フリーター、非正社員のための履歴書?

ジョブ・カード制度利用状況は

2013.04.06 SAT


正社員経験が少ない人への雇用対策として、2008年から導入されたジョブ・カード制度。ジョブ・カードと呼ばれる職務経歴などを記載した書類を使って就職活動を行うというものだが、ではこのジョブ・カードにはどのようなメリットがあるのだろうか?ジョブ・カード制度を担当する厚生労働省職業能力開発局の伊藤順子さんにお話をうかがった。

「学歴や職歴、志望動機を記入するなど、大枠は履歴書と同じですが、大きく違うのはキャリアコンサルタントからのコメント欄があることです。ジョブ・カードを記入し、ハローワークなどにいるキャリア・コンサルタントと面談をします。そこで求職者の強みや特徴を第三者の目線でコメントしてもらえる部分が大きなメリットですね」

自分ではうまく言葉にできなかった特長や就職への熱意をキャリア・コンサルタントの視点で助言し、ジョブ・カードに記入してくれるので、採用する企業も信頼しやすい部分があるとのこと。
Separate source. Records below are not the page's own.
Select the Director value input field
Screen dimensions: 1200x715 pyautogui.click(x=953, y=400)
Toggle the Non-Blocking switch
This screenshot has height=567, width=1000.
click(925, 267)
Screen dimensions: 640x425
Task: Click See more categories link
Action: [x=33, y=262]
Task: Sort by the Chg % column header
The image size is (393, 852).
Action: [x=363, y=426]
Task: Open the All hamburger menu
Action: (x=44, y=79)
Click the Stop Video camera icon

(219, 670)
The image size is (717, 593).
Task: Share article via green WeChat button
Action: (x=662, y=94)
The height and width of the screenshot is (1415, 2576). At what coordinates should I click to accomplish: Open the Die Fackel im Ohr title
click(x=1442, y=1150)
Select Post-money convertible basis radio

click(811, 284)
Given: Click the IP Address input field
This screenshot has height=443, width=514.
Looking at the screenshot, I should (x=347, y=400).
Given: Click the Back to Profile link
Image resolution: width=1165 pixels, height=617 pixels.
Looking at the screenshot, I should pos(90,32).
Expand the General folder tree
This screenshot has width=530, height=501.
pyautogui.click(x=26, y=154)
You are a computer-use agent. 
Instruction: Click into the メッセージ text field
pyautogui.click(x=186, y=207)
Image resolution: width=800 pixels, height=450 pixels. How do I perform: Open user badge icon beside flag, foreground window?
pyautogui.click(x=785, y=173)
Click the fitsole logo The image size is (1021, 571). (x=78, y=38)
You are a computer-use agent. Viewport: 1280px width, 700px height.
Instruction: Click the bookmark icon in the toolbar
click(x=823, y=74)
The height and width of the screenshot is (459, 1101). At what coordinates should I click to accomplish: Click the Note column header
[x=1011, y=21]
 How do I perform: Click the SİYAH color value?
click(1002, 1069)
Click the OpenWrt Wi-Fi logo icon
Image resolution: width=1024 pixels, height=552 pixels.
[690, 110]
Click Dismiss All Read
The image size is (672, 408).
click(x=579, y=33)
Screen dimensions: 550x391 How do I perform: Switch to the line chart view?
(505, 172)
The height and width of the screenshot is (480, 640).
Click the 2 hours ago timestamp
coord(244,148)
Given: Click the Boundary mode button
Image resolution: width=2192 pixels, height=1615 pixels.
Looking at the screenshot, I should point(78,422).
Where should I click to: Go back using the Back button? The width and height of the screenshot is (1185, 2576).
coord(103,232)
「ハローワークなどで面談を受け、キャリア・コンサルタントからジョブ・カードの交付を受けたら、そのまま企業面接を受けるのももちろん可能ですが、正社員経験の少ない方は企業実習や教育訓練機関などでの座学を組み合わせた訓練を受けることもできます。実習先企業からの評価はジョブ・カードに細かく記入され、採用企業の貴重な情報になりますよ」(伊藤さん)

ジョブ・カード制度は、ジョブ・カード記入から企業実習などの訓練、訓練終了後の評価までを含めた一連の流れを指し、この制度のうち、企業に雇用されて行う3~6カ月の訓練を利用した人の7割以上が正社員として就職している。なお、ジョブ・カードの書類自体は厚生労働省のホームページから誰でもダウンロードできる。もちろん社員経験の豊富な人もジョブ・カードを就職活動に使うことが可能だ。

「ジョブ・カードを利用している企業からは『第三者(キャリア・コンサルタント)からのコメントが記載されているので、安心して採用できる』との声をいただいています。現在、ジョブ・カード取得者は約59万人いるのですが、これを増やすとともに、企業側にもジョブ・カードを活用していただくよう働きかけていくことが今の課題ですね」(同)

キャリアコンサルタントと面談し、ジョブ・カードを作ったものの、応募した企業では履歴書を求められ使えなかったというケースもあるので、企業側への普及活動が今後のカギになりそうだ。

「ジョブ・カードを学生の就職活動にも活用しやすくするため、新たに学生向けのジョブ・カード様式の作成を検討しているところです。ジョブ・カードは履歴書よりも記入する項目が細かいので、より人間像が伝わりやすい応募書類になるのではないでしょうか」(同)

学生向けのジョブ・カードには、ゼミやサークルでの活動内容を記入する欄などを新たに設ける予定とのこと。

雇用対策の一環として生まれたジョブ・カード制度。フリーターや正社員経験の少ない求職者を中心に利用されているとのことだが、企業への浸透次第では、有効な就職手段として今後さらに利用者が増えるかもしれない。